3. Mayur H is correct that S' is indicating a transpose operation. As for calculating the summing matrix, by the time you are aggregating forecasts, you should know how many forecasts you have to aggregate. This is something you need to know before aggregation, but I am unclear what the circumstance might be that would prevent you from having this information by the time you had decided which series you are forecasting.

As for your decision not to use the R hts package, you may want to reconsider. You are still able to make ARIMA forecasts with external regressors by making the function call:

forecast(htsObject, h = horizon, method = tdfpORcomb, fmethod = "arima",
         xreg = trainingRegressors, newxreg = forecastingRegressors)

The first two arguments should be self explanatory, method would be "tdfp" for top down forcasted proportions or "comb" for the optimal combination, xreg are the external regressors for your training data and newxreg would the those for your forecast time points. As for your concerns about the poor quality of data for some doctors, the hts package can handle that. Even very short time series can be forecast using this method since information from other parts of the hierarchy can be used to inform short time series forecasts.
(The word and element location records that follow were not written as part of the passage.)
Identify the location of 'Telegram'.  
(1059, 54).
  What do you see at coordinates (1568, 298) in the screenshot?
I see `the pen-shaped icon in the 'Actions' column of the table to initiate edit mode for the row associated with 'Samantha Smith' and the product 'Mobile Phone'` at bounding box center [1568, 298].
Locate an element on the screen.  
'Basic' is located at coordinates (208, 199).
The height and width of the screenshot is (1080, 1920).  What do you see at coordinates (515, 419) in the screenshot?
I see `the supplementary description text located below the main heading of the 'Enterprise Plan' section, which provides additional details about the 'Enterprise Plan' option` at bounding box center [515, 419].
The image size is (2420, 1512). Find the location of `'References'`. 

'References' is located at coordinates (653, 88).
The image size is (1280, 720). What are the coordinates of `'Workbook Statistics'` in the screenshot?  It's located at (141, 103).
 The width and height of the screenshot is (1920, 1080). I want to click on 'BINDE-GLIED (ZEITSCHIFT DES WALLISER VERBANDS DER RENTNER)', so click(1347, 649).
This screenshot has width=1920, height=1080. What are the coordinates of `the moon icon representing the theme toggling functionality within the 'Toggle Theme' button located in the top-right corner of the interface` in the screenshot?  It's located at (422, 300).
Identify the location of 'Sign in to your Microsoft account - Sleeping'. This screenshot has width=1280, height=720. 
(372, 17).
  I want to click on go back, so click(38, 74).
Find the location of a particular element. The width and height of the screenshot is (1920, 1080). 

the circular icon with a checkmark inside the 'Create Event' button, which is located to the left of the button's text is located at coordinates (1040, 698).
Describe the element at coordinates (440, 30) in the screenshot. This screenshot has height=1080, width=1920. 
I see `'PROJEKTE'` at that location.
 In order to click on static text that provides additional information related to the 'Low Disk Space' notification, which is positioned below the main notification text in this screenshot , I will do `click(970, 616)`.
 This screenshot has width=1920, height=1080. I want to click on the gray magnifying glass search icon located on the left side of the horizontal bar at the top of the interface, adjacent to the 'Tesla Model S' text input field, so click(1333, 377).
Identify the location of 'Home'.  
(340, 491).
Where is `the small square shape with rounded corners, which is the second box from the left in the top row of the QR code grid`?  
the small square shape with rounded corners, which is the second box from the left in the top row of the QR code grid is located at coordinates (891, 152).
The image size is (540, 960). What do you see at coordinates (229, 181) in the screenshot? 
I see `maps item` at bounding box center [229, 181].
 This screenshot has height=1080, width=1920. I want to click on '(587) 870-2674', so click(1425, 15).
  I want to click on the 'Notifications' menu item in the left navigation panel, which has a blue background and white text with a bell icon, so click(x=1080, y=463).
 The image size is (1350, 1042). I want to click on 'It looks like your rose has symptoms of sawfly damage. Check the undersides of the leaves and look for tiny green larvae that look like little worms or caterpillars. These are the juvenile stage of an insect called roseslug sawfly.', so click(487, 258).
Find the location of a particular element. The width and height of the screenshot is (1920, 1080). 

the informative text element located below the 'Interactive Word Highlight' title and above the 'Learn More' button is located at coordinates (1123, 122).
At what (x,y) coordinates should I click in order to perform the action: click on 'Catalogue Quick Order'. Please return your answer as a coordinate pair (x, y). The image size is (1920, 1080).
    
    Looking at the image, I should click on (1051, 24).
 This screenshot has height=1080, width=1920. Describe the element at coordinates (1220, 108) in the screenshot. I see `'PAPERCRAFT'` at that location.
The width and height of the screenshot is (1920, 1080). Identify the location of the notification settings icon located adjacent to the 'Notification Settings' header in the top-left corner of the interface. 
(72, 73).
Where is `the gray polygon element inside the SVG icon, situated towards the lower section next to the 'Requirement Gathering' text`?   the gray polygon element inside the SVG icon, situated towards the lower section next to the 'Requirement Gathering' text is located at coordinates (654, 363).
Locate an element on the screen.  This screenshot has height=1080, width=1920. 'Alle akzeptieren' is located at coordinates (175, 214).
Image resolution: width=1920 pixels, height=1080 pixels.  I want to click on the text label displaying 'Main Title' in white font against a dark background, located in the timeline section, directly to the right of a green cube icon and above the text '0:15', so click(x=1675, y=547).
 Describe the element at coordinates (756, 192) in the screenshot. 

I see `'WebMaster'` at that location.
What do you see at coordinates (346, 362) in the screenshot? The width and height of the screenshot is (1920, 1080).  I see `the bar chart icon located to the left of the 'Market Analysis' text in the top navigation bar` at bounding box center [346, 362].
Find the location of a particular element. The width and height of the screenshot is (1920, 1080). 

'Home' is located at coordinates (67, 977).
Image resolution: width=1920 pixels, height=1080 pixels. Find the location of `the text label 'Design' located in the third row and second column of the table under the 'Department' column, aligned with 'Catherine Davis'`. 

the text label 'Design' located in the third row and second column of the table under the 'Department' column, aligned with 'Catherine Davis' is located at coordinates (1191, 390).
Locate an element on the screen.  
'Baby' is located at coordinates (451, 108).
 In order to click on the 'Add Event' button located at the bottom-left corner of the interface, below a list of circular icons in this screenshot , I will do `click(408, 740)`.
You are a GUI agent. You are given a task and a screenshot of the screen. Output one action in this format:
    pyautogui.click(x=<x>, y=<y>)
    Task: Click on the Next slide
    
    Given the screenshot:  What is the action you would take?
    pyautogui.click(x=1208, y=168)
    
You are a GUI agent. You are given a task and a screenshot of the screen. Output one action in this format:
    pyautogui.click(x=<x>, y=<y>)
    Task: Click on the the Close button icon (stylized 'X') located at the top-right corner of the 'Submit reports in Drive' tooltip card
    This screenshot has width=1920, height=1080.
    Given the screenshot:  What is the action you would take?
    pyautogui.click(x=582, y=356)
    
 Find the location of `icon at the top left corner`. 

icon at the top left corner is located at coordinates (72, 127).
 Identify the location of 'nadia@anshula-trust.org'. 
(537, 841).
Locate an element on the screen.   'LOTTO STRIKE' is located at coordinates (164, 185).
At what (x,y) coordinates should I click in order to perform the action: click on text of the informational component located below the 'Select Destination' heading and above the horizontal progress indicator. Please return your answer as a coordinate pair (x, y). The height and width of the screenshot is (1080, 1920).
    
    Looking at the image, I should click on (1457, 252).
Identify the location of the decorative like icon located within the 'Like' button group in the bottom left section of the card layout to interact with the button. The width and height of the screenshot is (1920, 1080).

Lets take as an example below. For our time series, we will do the following

> set.seed(1)
> nodes <- list(2, c(3, 2))
> abc <- ts(5 + matrix(sort(rnorm(100)), ncol = 5, nrow = 20), 
            frequency = 4)
> abc[1:18, 3] <- NA
> x <- hts(abc, nodes)
> x$bts
     Series 1 Series 2 Series 3 Series 4 Series 5
1 Q1 2.785300 4.387974       NA 5.387672 5.782136
1 Q2 3.010648 4.410479       NA 5.389843 5.821221
1 Q3 3.195041 4.426735       NA 5.398106 5.881108
1 Q4 3.476433 4.431331       NA 5.417942 5.918977
2 Q1 3.529248 4.457480       NA 5.475510 5.943836
2 Q2 3.622940 4.521850       NA 5.487429 6.063100
2 Q3 3.723408 4.526599       NA 5.556663 6.100025
2 Q4 3.746367 4.556708       NA 5.558486 6.124931
3 Q1 3.775387 4.585005       NA 5.569720 6.160403
3 Q2 3.870637 4.605710       NA 5.575781 6.178087
3 Q3 3.955865 4.632779       NA 5.593901 6.207868
3 Q4 4.065902 4.694612       NA 5.593946 6.358680
4 Q1 4.164371 4.695816       NA 5.610726 6.433024
4 Q2 4.179532 4.746638       NA 5.619826 6.465555
4 Q3 4.256727 4.835476       NA 5.689739 6.511781
4 Q4 4.290054 4.844204       NA 5.696963 6.586833
5 Q1 4.292505 4.864821       NA 5.700214 6.595281
5 Q2 4.311244 4.864945       NA 5.738325 6.980400
5 Q3 4.373546 4.887654 5.364582 5.763176 7.172612
5 Q4 4.378759 4.897212 5.370019 5.768533 7.401618

We now have 5 time series, but one of them (Series 3) is too short to forecast using ARIMA.

> auto.arima(x$bts[ , 3])
Error in OCSBtest(x, m) : The OCSB regression model cannot be estimated

However, because of the additional information in the hierarchy, we can get a forecast for Series 3 using the hts version of the forecast function:

> xForecast <- forecast(x, h = 10, method = "comb", fmethod = "arima")
> xForecast$bts
     Series 1 Series 2  Series 3 Series 4 Series 5
6 Q1 4.406996 4.922615  5.295991 5.770775 7.573794
6 Q2 4.430893 4.951091  5.384539 5.798779 7.632580
6 Q3 4.458601 4.978792 10.796670 5.813754 7.750316
6 Q4 4.482059 5.005933 10.820060 5.834600 7.836871
7 Q1 4.503295 5.031758 10.768352 5.849883 7.941606
7 Q2 4.530396 5.060007 10.844907 5.870614 8.038023
7 Q3 4.556540 5.087792 16.261433 5.888068 8.142945
7 Q4 4.580688 5.114878 16.281914 5.907109 8.238842
8 Q1 4.601632 5.140740 16.232187 5.923707 8.336769
8 Q2 4.628847 5.168963 16.307364 5.943480 8.438147

Before investing too much time rewriting the logic of the hts package, it may be worth trying it to see if you can save time and get the results you want.